As you wait in anticipation for the meal, you continue to think about how good that meal is going to taste and how good it is going to be for you. Your mouth is watering and you find it hard to wait. You also are liking the fact that the meal is already prepared for you and is going to take much less time than your former home prepared meals. This is the best of both worlds; great food and more time for yourself.
Finally, suppertime arrives and with it your pre processed meal. You take it out of the oven after following the cooking instructions and open the wrapper only to find that it doesn’t quite look as it did on the package, but close enough you assume. You pick up a fork full of the delightful looking food and put it into your mouth. It’s good, but not quite what you had expected. The portions are not quite as big as the picture portrayed either, so after finishing the meal you find that you are still hungry for something else.

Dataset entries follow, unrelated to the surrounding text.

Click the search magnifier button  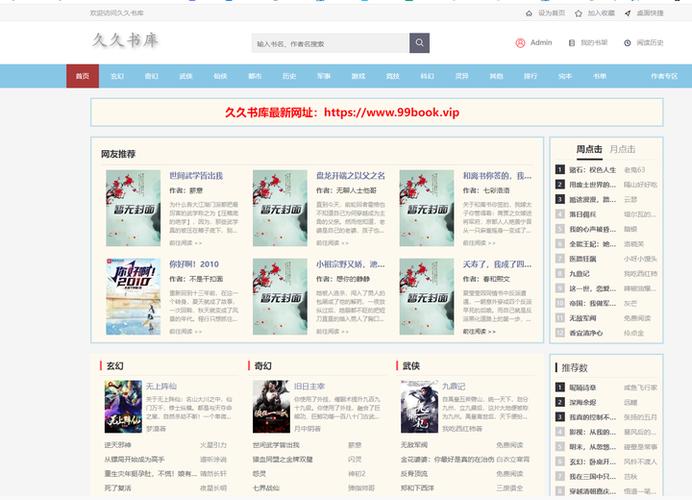pos(419,44)
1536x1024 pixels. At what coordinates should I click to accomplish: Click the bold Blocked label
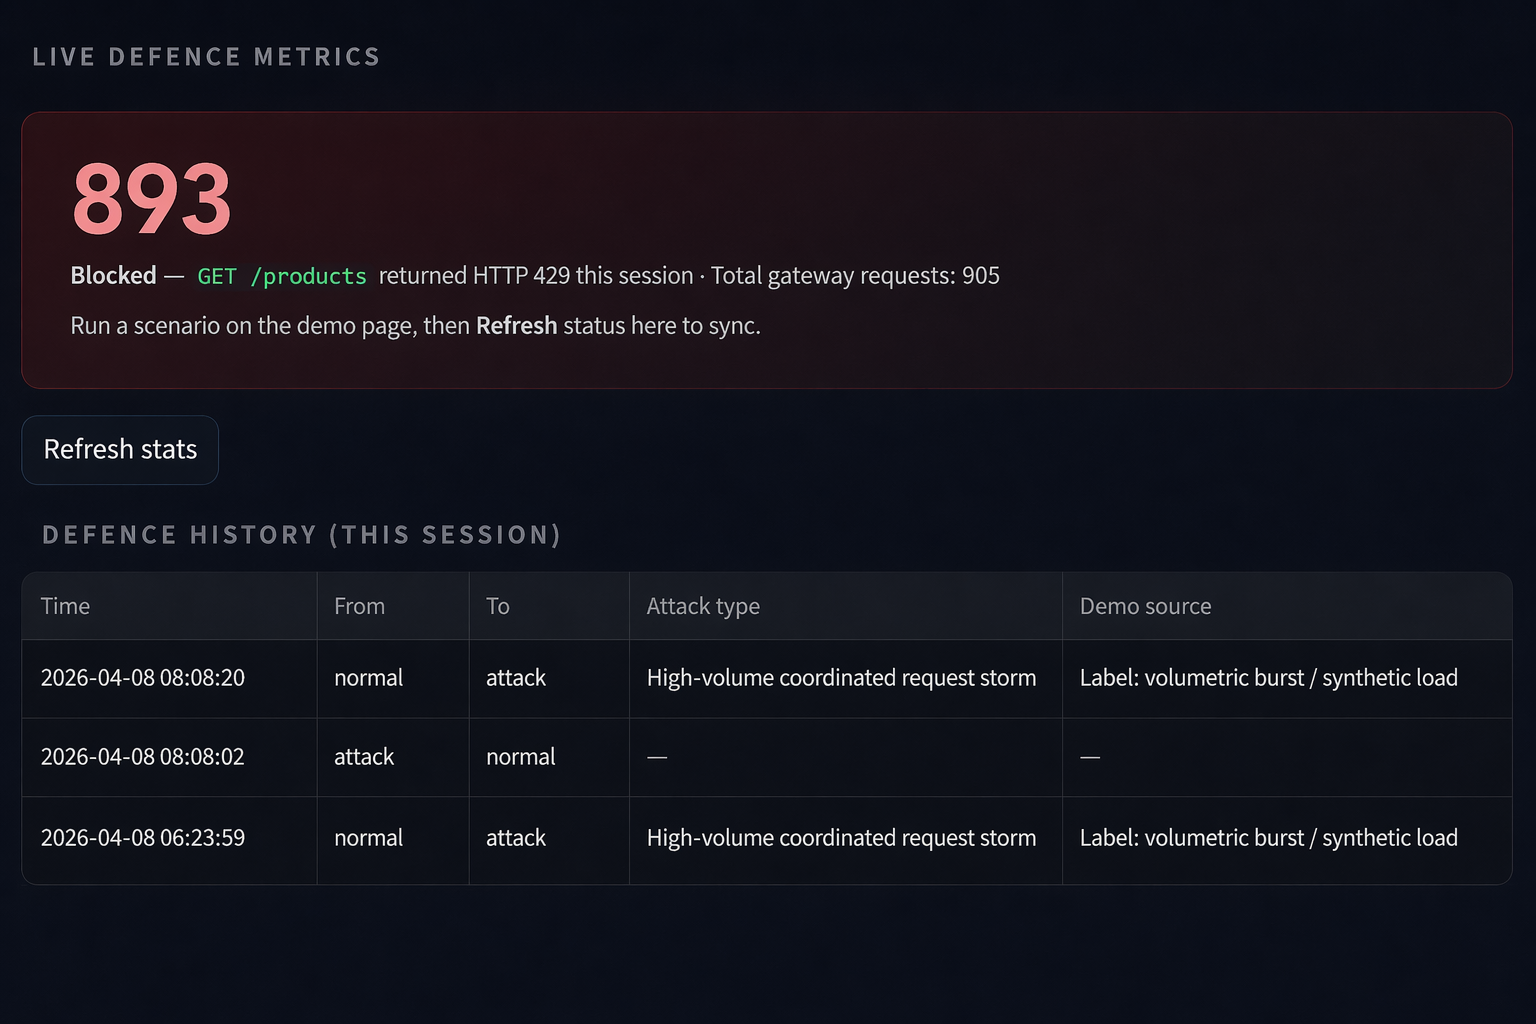click(x=113, y=276)
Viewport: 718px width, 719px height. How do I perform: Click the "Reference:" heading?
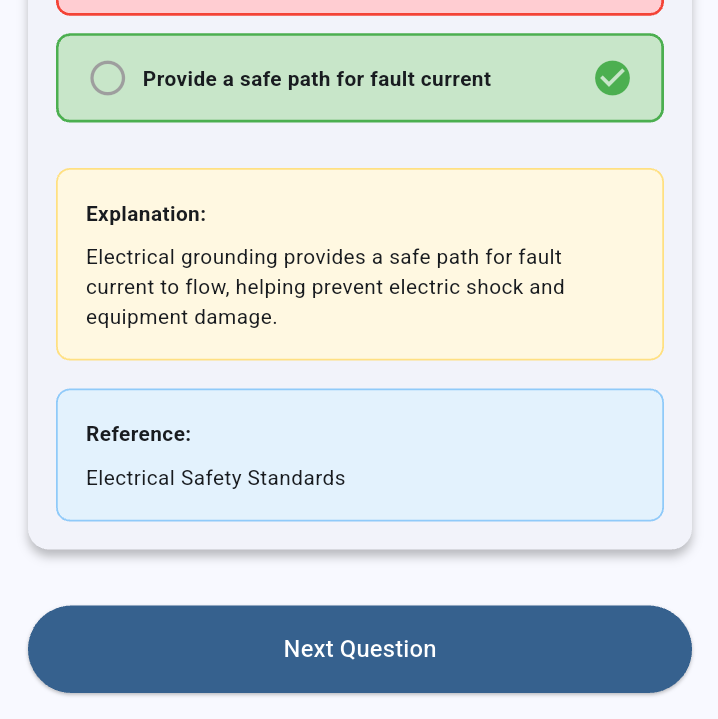click(x=138, y=434)
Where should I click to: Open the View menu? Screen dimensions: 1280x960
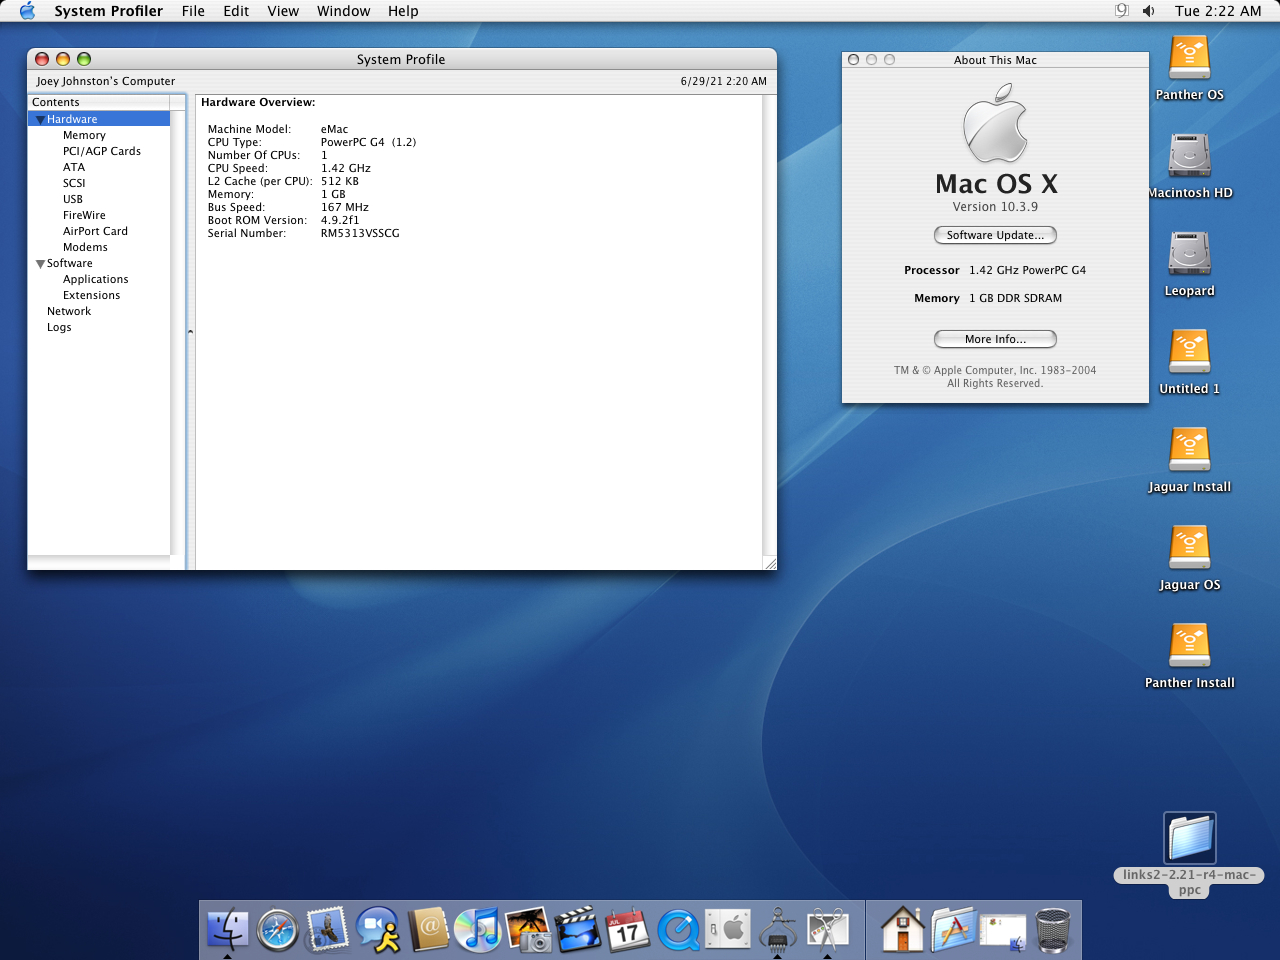(x=283, y=11)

After grabbing a late evening snack to stave off your hunger pains, you retire to bed hoping for a good night’s sleep. Within a couple of hours, however, you find yourself awake and needing a visit to the bathroom. Your stomach is causing you grief and you don’t know whether you should sit on the toilet or lean over it. You spend the rest of the night either lying in bed tossing and turning or at the john tossing up your guts. At first you thought it might have been that late evening snack, but you’ve eaten that same snack many times before with no ill effects. Then you considered that wonderful prepared meal from the grocer’s frozen food shelf.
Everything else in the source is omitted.